Ни капли не сомневаясь в искренности совета большого мастера, я все же не прекратил работу над пьесой, не превратил ее в повесть, — я закончил ее, опубликовал в журнале «Театр» и считаю самой сценичной из всех написанных мною пьес. Мое заблуждение? Очень возможно. В таких случаях все верят режиссеру и смеются над автором; действительно, невероятно смешно: автор слепо защищает свою пьесу! Умора!! Но допустим в порядке исключения хоть что-то иное. Вот память мне подсказала еще одно парадоксальное мнение о другой пьесе, казалось бы самой не театральной. Покойный Владимир Платонович Кожич, великолепный, талантливый режиссер, когда-то намеревался поставить «Даунского отшельника».

— Я буду ставить его как пейзаж, — сказал он.

Пейзаж, гм… Загадочно, неопределенно, но — убежденно: что-то ведь ему представлялось в его режиссерской фантазии, когда он вдруг вымолвил это странное и, откровенно говоря, смутившее меня слово! Подкрепляет или опровергает оно постепенно сложившийся взгляд на мои пьесы, как пьесы для чтения? Не скрою, вопрос для меня болезненный, если вспомнить, что на драматургию потрачена изрядная часть моей жизни.
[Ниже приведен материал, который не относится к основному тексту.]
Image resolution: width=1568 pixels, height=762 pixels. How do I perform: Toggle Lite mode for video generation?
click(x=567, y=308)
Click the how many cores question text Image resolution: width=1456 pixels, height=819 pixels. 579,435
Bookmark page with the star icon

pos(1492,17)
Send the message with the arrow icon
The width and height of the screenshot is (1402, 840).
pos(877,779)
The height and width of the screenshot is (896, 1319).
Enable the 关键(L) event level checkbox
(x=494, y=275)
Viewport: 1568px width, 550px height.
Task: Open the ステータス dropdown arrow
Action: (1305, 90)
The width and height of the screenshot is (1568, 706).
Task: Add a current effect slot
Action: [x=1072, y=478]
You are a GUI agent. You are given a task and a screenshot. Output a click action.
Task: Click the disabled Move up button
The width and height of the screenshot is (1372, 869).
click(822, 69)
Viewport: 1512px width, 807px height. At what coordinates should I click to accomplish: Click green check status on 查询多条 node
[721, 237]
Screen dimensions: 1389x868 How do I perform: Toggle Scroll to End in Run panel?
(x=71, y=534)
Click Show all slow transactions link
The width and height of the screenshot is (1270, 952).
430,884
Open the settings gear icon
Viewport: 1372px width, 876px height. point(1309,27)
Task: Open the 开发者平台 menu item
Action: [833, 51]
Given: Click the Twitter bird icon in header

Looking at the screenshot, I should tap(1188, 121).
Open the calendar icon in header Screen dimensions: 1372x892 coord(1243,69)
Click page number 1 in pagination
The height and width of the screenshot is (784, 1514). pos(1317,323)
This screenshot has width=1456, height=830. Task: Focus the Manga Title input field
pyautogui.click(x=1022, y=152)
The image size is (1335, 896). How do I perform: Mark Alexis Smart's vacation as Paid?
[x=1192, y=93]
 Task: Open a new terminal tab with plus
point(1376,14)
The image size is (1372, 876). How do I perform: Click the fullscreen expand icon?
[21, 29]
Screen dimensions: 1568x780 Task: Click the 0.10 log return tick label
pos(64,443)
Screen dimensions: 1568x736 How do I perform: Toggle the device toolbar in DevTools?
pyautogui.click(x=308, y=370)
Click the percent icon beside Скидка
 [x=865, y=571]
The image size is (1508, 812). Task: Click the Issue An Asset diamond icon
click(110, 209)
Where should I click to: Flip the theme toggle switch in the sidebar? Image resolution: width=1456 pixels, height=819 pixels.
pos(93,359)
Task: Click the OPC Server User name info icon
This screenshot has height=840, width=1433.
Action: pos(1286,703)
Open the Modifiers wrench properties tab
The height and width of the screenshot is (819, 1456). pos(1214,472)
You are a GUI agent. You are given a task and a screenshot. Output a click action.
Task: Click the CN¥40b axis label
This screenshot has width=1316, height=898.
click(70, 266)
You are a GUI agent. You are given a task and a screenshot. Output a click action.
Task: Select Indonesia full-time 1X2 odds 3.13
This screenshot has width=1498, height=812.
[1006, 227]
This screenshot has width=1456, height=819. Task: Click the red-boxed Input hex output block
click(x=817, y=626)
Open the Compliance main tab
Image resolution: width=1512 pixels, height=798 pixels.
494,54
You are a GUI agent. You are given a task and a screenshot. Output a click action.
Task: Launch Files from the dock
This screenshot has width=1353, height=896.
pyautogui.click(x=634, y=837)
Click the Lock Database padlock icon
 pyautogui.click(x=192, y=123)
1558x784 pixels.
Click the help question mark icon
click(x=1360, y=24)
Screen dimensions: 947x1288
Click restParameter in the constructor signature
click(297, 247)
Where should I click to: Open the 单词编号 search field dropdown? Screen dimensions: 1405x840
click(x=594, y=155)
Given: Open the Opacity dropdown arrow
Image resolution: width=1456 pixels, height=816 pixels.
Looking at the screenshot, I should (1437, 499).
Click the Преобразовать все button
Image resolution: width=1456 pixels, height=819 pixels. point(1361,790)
Между прочим, вокруг каждой пьесы, в процессе работы, накапливались сотни страниц, содержащих размышления о сюжете, о теме, о персонажах; присутствовала и жесточайшая самокритика, и многочисленные варианты, и продолжение судеб моих героев, выходящее далеко за рамки и время действия пьесы. Если бы я вздумал приложить к пьесе, которую публикую в журнале или в книге, эти распространенные комментарии (так условно их назову), не исключено, что в результате бы получилась своеобразная повесть… Но я этого не делал и считаю, что не имел права делать: за что должен страдать читатель, которому пришлось бы преодолевать нечто экспериментальное и кентаврообразное? Пусть уж читает 60—70 страниц пьесы, чем 300 страниц неизвестно чего… Правда, пьесы читатель тоже не очень любит читать, особливо размеченные на акты, картины, явления; авторские же ремарки чаще всего раздражают профессионалов театра. Вспомним опять Томаса Манна: «Некий театральный критик однажды заявил в статье, что если взять повествовательную фразу: «Розалия встала, расправила платье и сказала: «Прощай!», то, строго говоря, искусством следует здесь считать только слово «прощай!». Он повторил: «Строго говоря».